*Challenge*.
Please copy out every line of the records below word for word, omitting the pictures.

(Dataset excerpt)
--------------------
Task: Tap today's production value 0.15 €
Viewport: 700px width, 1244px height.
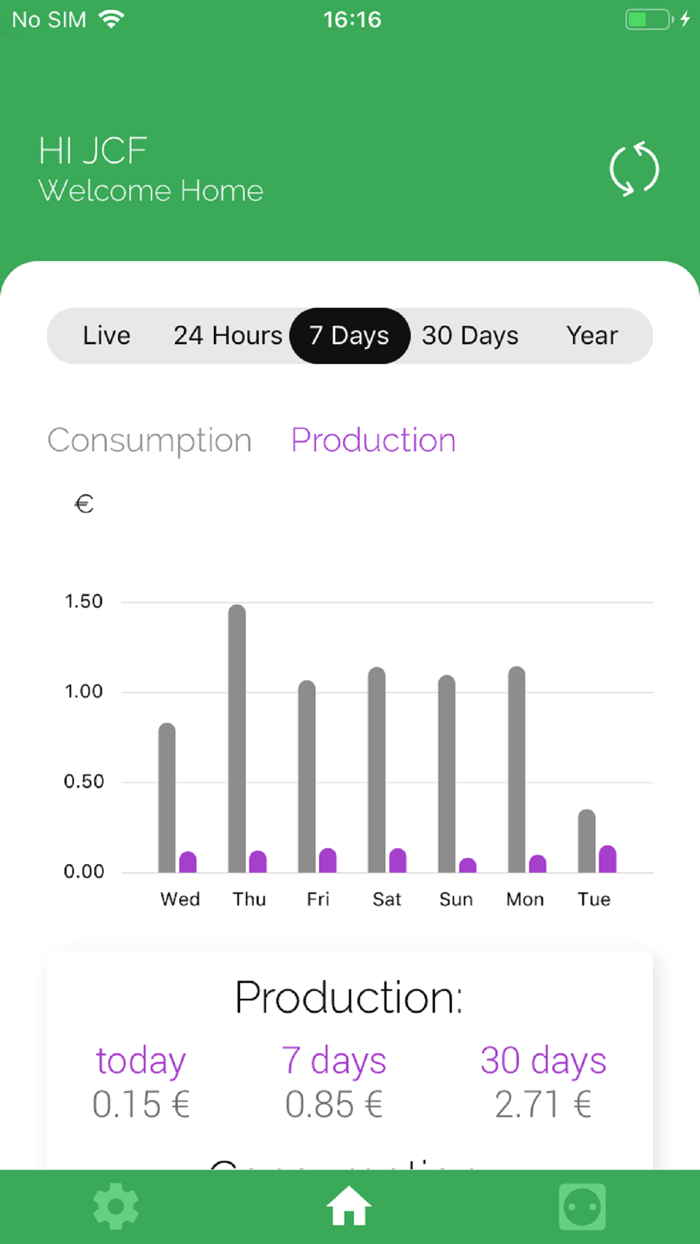Action: click(x=141, y=1104)
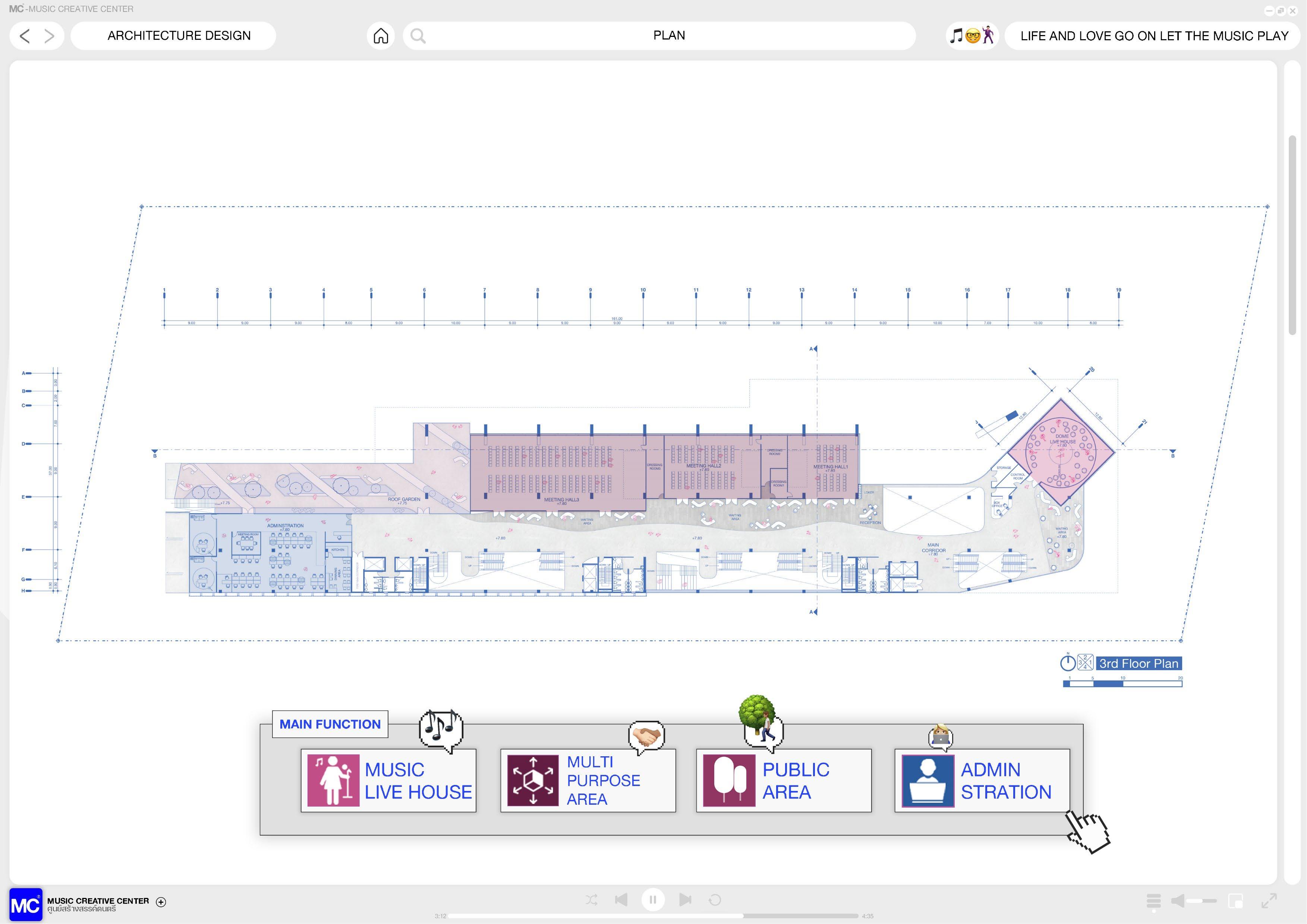
Task: Open the mini player view
Action: 1236,901
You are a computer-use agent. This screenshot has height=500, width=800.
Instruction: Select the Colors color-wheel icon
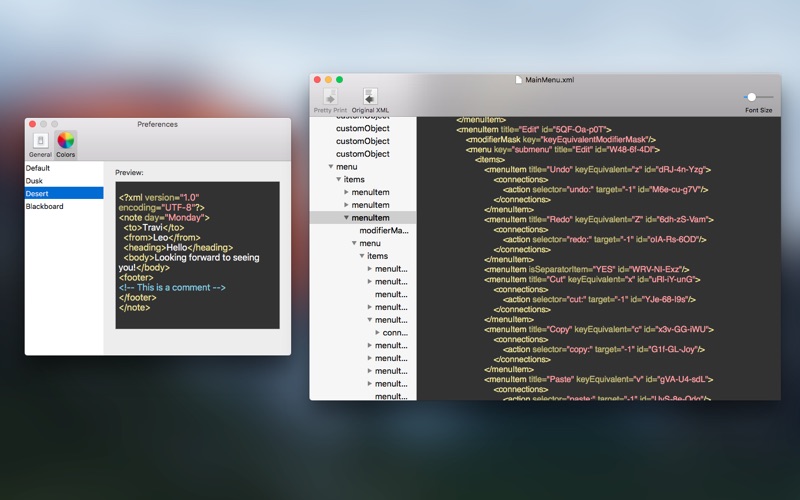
--------------------
*Exercise solution*.
Task: Tap today's production value 0.15 €
Viewport: 700px width, 1244px height.
Action: click(x=141, y=1104)
Task: Open the mini player view
Action: 1236,901
You are a computer-use agent. This screenshot has height=500, width=800.
Instruction: Select the Colors color-wheel icon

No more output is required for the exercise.